**Exercise:** Print, exactly and without pictures, the lines from the one where "Where should I click to: Select" appears down to the end of the entries.

::: Records shown

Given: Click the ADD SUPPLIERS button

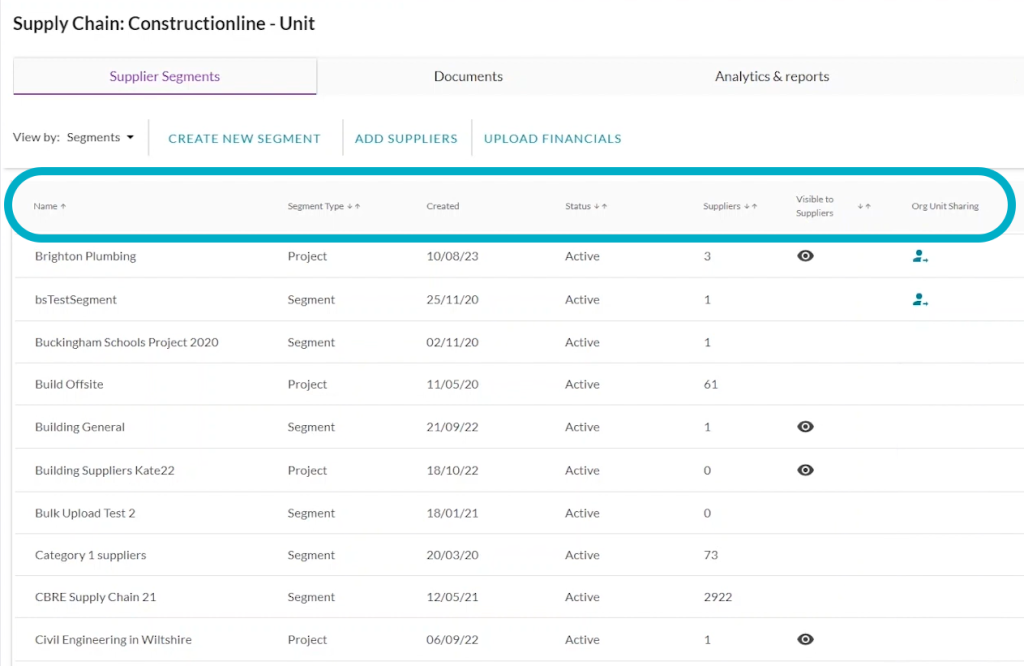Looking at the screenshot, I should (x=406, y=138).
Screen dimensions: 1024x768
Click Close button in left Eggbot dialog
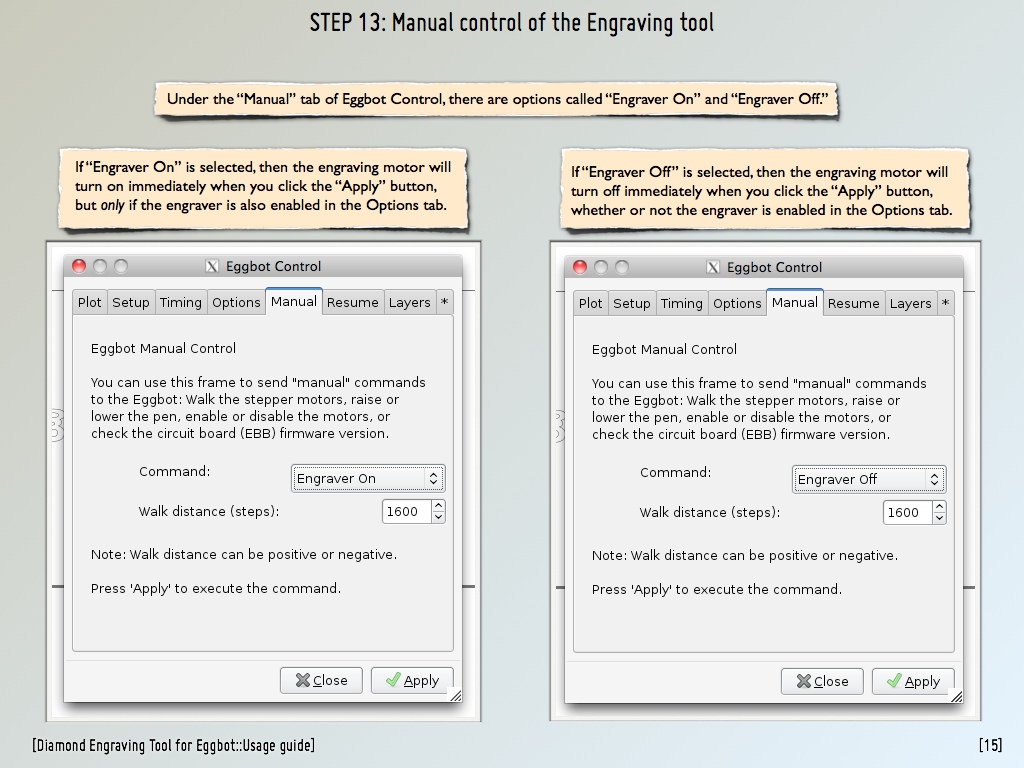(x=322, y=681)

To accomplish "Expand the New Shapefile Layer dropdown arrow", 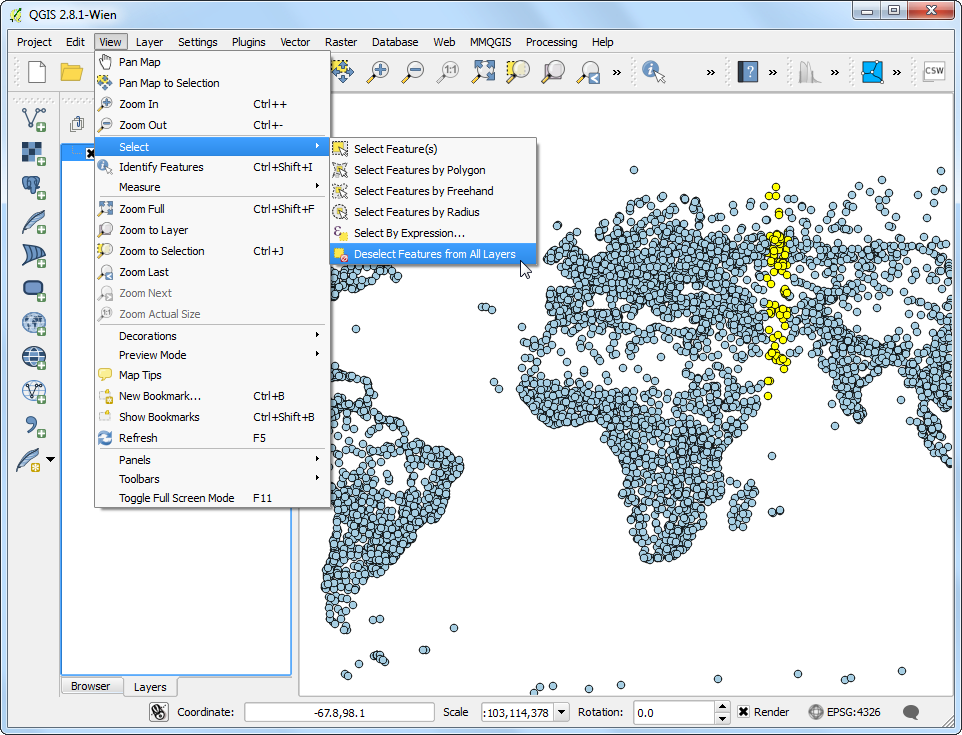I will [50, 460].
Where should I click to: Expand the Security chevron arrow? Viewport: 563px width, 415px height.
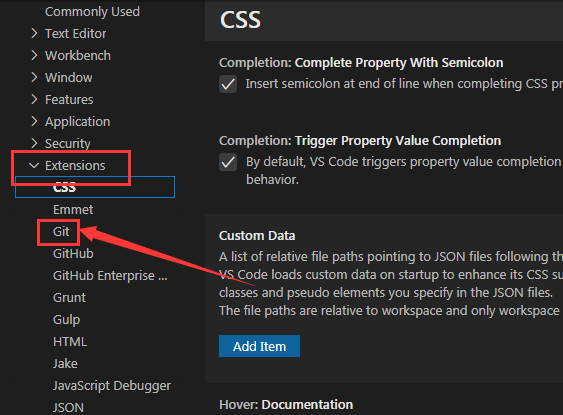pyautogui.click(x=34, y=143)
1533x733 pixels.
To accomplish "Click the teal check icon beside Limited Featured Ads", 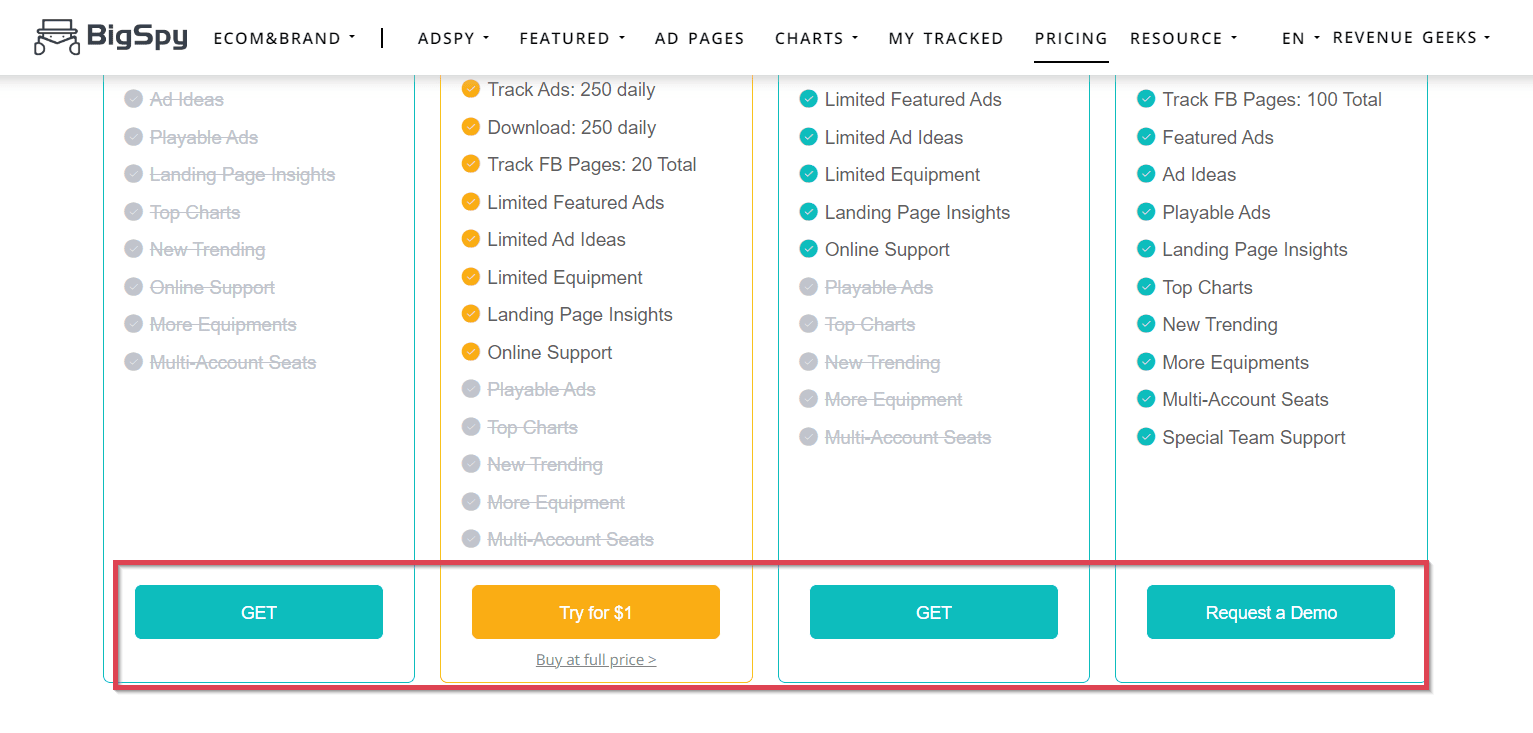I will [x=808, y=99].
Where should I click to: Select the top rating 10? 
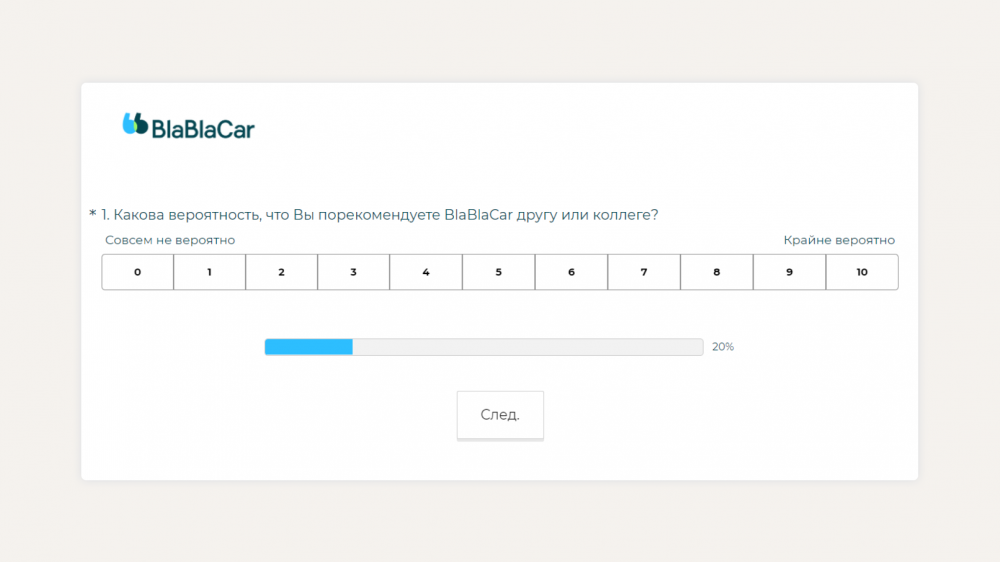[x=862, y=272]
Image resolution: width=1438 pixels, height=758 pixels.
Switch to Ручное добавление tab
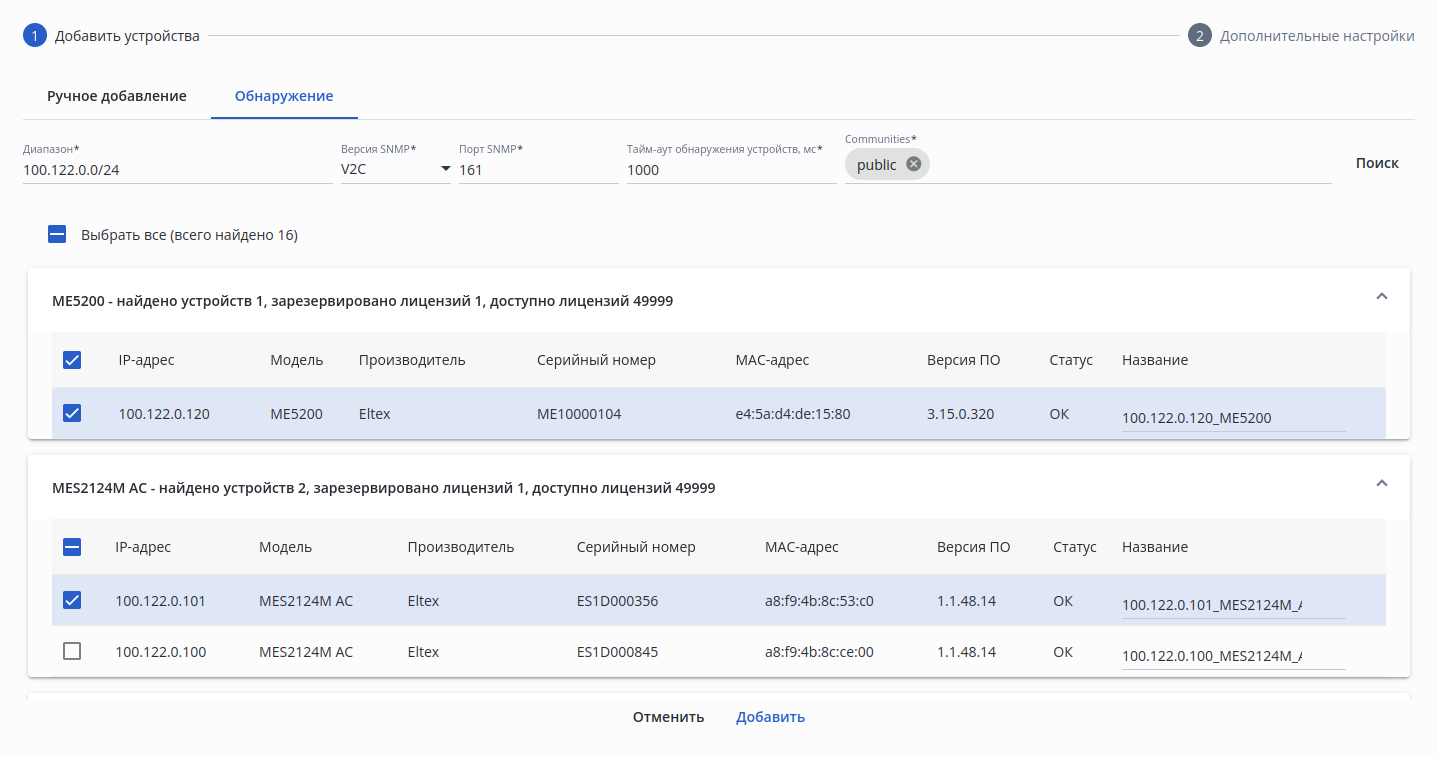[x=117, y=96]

::::::

**Task solution:**
Where should I click to: Select the top rating 10? 
[x=862, y=272]
Image resolution: width=1438 pixels, height=758 pixels.
Switch to Ручное добавление tab
[x=117, y=96]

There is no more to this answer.